– А я, думаешь, больше везу?! – приобретая уже пунцовый оттенок, взревела Тонька.
– Да я не знаю, – смутился Толик, но про себя вспомнил, как он грузил Тонькины 12 чувалов с тапками и текстилем.
– Ну, нет у меня больше денег, – оторопев от недоумения, распахнув веки,
пролепетала Ира.
Трудно предположить, что бы произошло дальше, но тут в дверном проеме показалось смуглое лицо Петра.
– Что за шум? Ага, шампанское пьем! Сашок, и ты здесь? Ну-ка плесните и мне
малеха. Подвиньтесь. Петя ловко нырнул в купе. В одно мгновение, он очутился рядом, с Сашей. Прямо напротив, располагалась косящаяся физиономия Тони.
– Какая-то бодяга затеялась. Неправильно скинулись на таможню, есть мнение, – вполголоса, пояснил Петру Саша.
Лицезрев перед собой Петра, Тоня, взвыла пуще прежнего.
– А!!! Пришел! Бог – тебе судья, Ира. А вот с ним, я пить не буду. Нашептал,
что-то Гройзбергу. Взял, якобы на себя, ее мешки, масон чертов! – злость извергалась из бабьего рта вместе со слюной и несвежим запахом. – Умный какой! Герой! А я должна, выходит, за всех платить!
– Да ты че, подруга? Офанарела? Иль белены объелась? – невозмутимо откликнулся
Петр. – За кого ты платишь? Ты за свой взвод чувалов заплатила, который мы же тебе и погружали-разгружали. Что, к женщине-то прицепилась? Выеденного яйца не стоит твое недовольство.
– Ну, погоди! Посмотрите на него! – все еще пыталась искать поддержку аудитории Тоня. – Хитрый какой! Намухлевали они с Иркой и сидят!
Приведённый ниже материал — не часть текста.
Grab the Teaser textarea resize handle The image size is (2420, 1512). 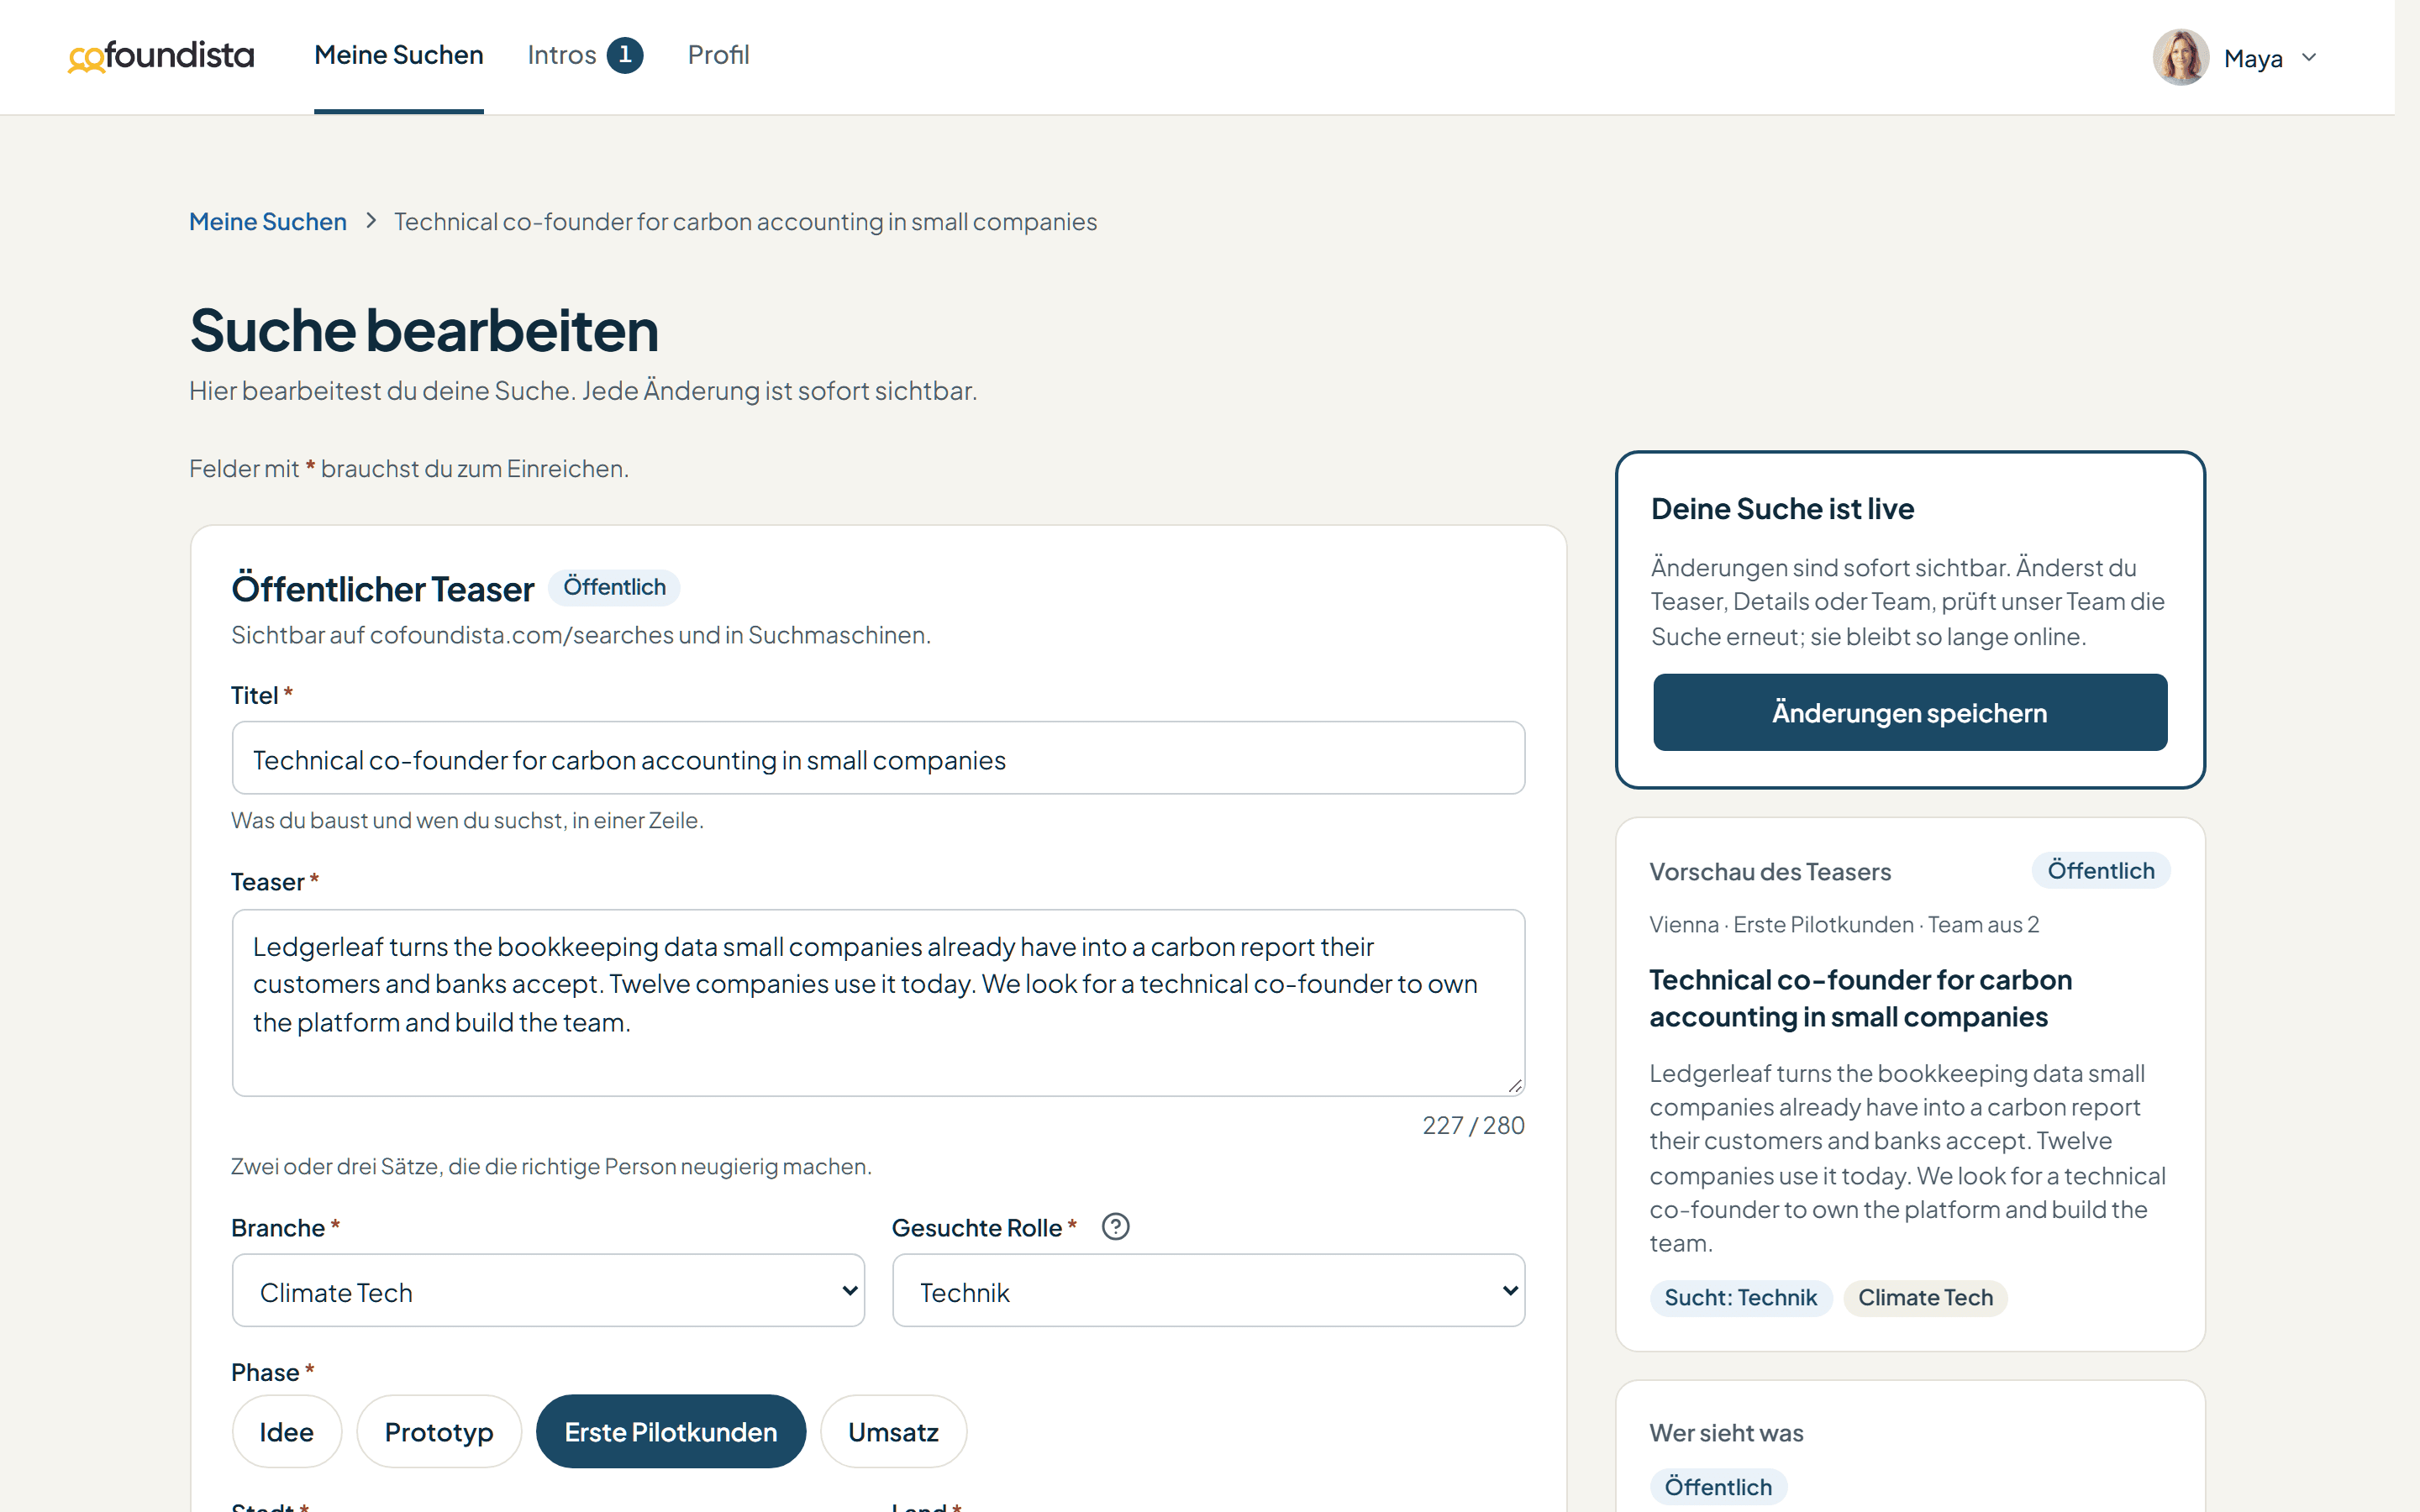click(1514, 1085)
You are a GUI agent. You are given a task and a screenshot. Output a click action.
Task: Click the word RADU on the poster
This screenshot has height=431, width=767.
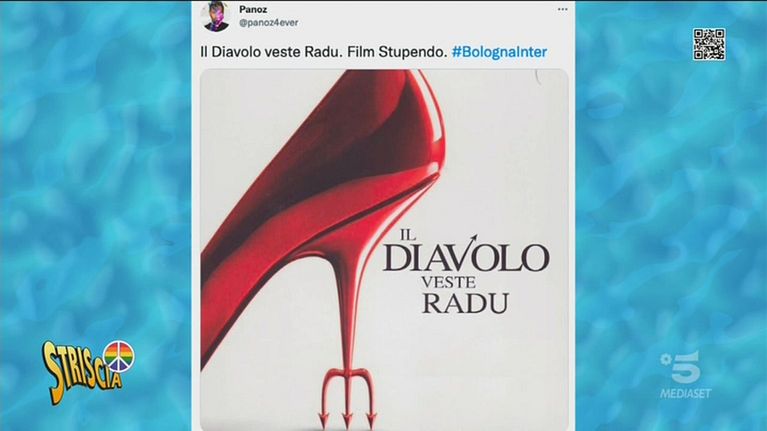(x=466, y=303)
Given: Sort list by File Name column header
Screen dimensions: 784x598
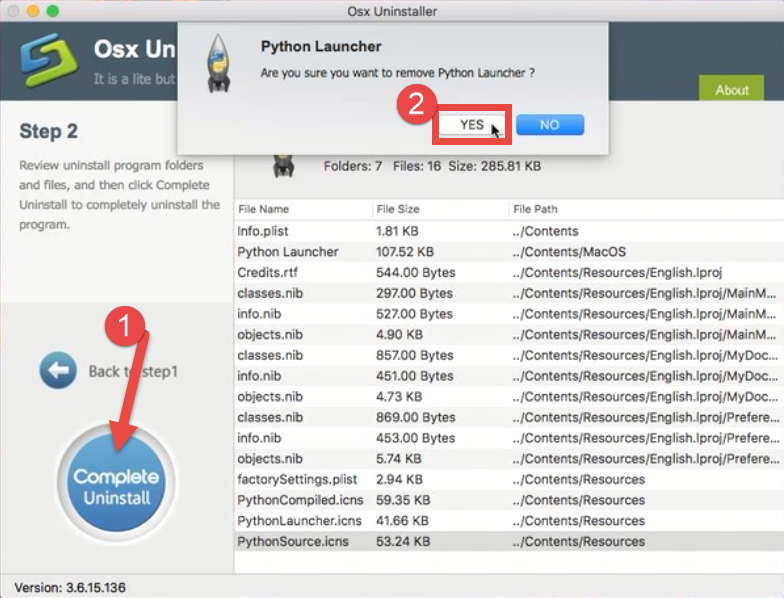Looking at the screenshot, I should pyautogui.click(x=263, y=209).
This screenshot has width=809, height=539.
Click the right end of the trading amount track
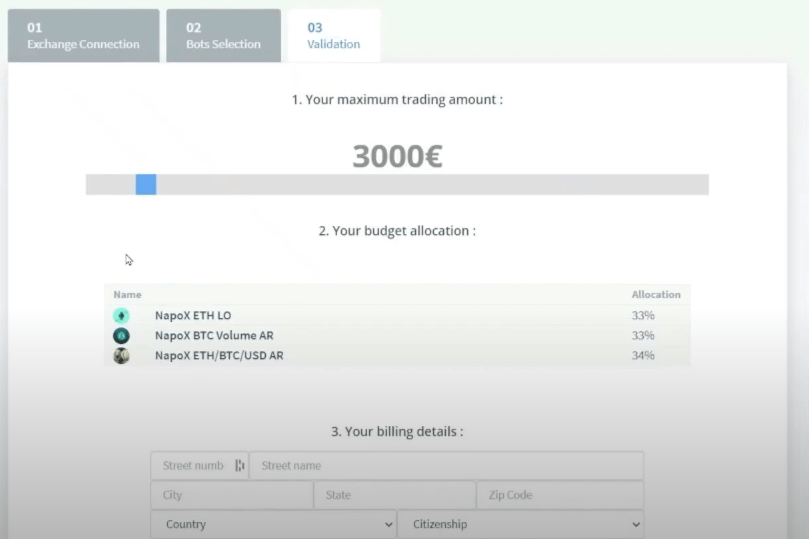click(704, 185)
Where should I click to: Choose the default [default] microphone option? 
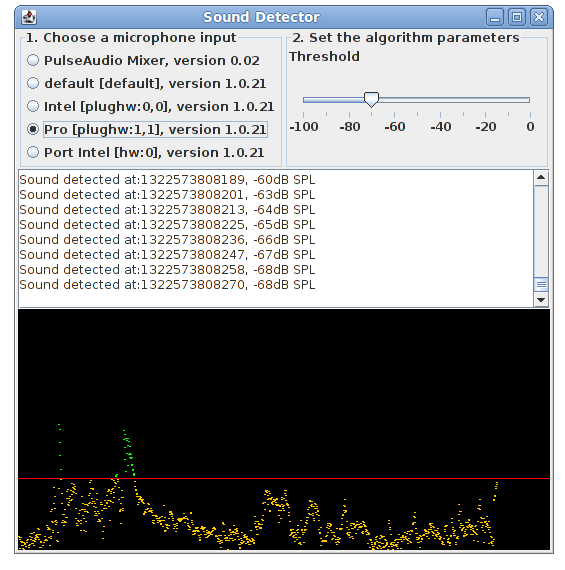(x=33, y=83)
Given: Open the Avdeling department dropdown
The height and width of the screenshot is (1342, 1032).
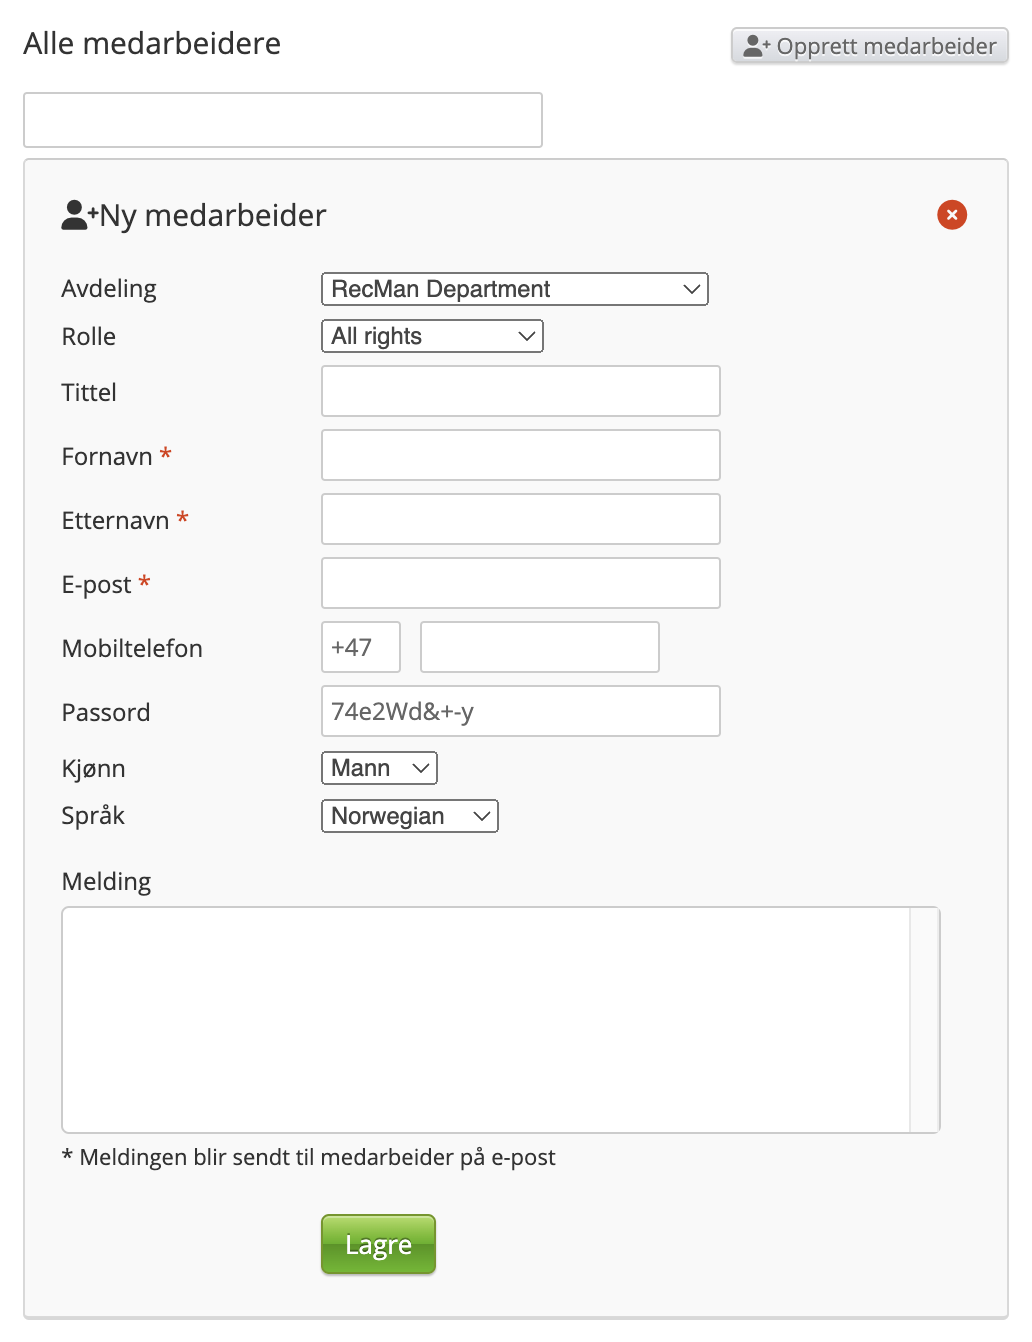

Нас накололи и сидят с нами же пьют! – Тонькины глаза уже перекосились так, что казалось, смотрели друг на друга.
– Ну, успокойся, Тоня. – совершенно не понимая, как разрядить атмосферу, произнес Толик. – Давайте, лучше, все вместе, выпьем Шампанского.
– Давай – с готовностью поддержал Петр.
– Давайте пейте, и замнем этот кипиш, – закатив глаза, вторил им Саша.
– Я с ним, – пить не буду, – грозно, как будто ставя неразрешимую проблему, высказалась Тоня.
– Пережить такое мне будет нелегко, но я постараюсь. А вы постараетесь, ребята?
Все чокнулись, после чего, пригубили сладкое игристое вино.
Действо задело Тоню за живое. Она, оскорбленная, поднялась с места, и уставившись перекрестным зрением на Петра, выпалила:
– Ты еще меня попомнишь. У меня глаз дурной. Ох, плохо тебе будет! Разоришься ты! – этими словами она решила закончить общение и выкатила свое нелегкое тело из купе.